• [PASSAGE GIVEN]
↓
This month we’re talking about game structure, a potentially intimidating but universally helpful topic in game design. Modern tabletop games more and more often spawn from a flurry of exciting ideas followed by the practical mantra of “make a prototype and playtest, playtest, playtest”.
Our motivation with this topic is to help organize several important design checkpoints and key considerations for designers. Hopefully this series of articles can help you nail down specifics, reach conclusions and be able to iterate more quickly. Many of the implicit choices made early on in game design can lead to some natural objectives and areas of concern later on and we intend to address several of those over the next month.
What are Early Game Structures?
Early game structures comprise the first phase of a game’s timeline or game play. The principle value in breaking down a game’s structure into multiple segments is that each corresponds to a specific area of value for players.
The underlying motive of early game structures would be to build elements of replay value. In the context of this topic, we’ll emphasize replay value through only a few of its interpretations; generating variety between one game and the next and encouraging interesting variety between players. A few key objectives we’ll be covering in the articles to come:
Diversify player decision-making.
↑
• [DATA EXCERPT]
↓
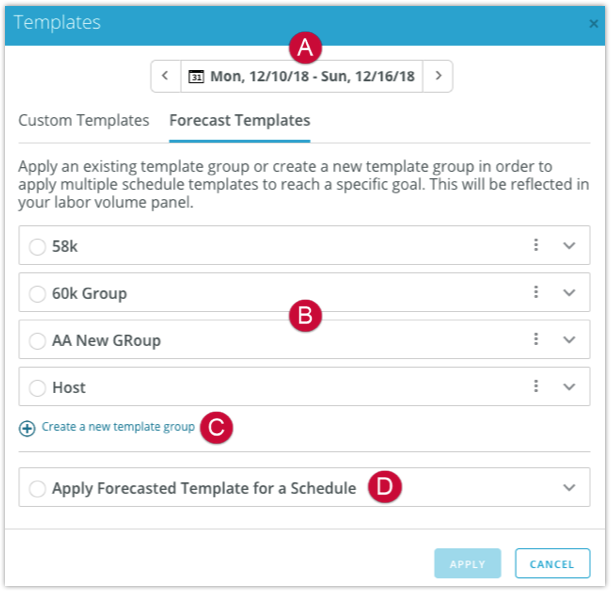The image size is (612, 594).
Task: Switch to the Forecast Templates tab
Action: [240, 120]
↑
• [WHAT YOU NEED TO DO]
1. According to the game structure article, what is the underlying motive of early game structures?
2. Please transcribe the stretch of the game structure article from "Early game structures comprise" through "value for players.".
3. Write the next part of the game structure article, picking up after its last line.
The material above is separate from the game structure article.

• [OUTPUTS IN ORDER]
1. Their underlying motive is to build elements of replay value.

2.
Early game structures comprise the first phase of a game’s timeline or game play. The principle value in breaking down a game’s structure into multiple segments is that each corresponds to a specific area of value for players.

3.
We want to avoid repetitiveness and motivate players into a different schedule of actions or to attempt different strategies which is an interesting environment. Who wants to play an hour long game where everyone does same actions in the same order to achieve the same result?
Understand mechanical attributes like turn order and first-player advantage.
As strange as it sounds, there are games that put a great deal of emphasis into an intricate turn-order method that actually just adds more complexity than benefit. In contrast, a simple pass-to-your-left approach can lead to design flaws that heavily favor one player over another for no other reason than seating position. We want to understand how much of an advantage is gained by taking the first turn of a game and we’ll look at this in greater detail in our next article.
How can we use resources and information to create natural objectives and interesting environments?
This week we’re going to jump into several interesting areas like the initial resource distribution to players and how the level of information present in your favorite game can drive player actions and strategies.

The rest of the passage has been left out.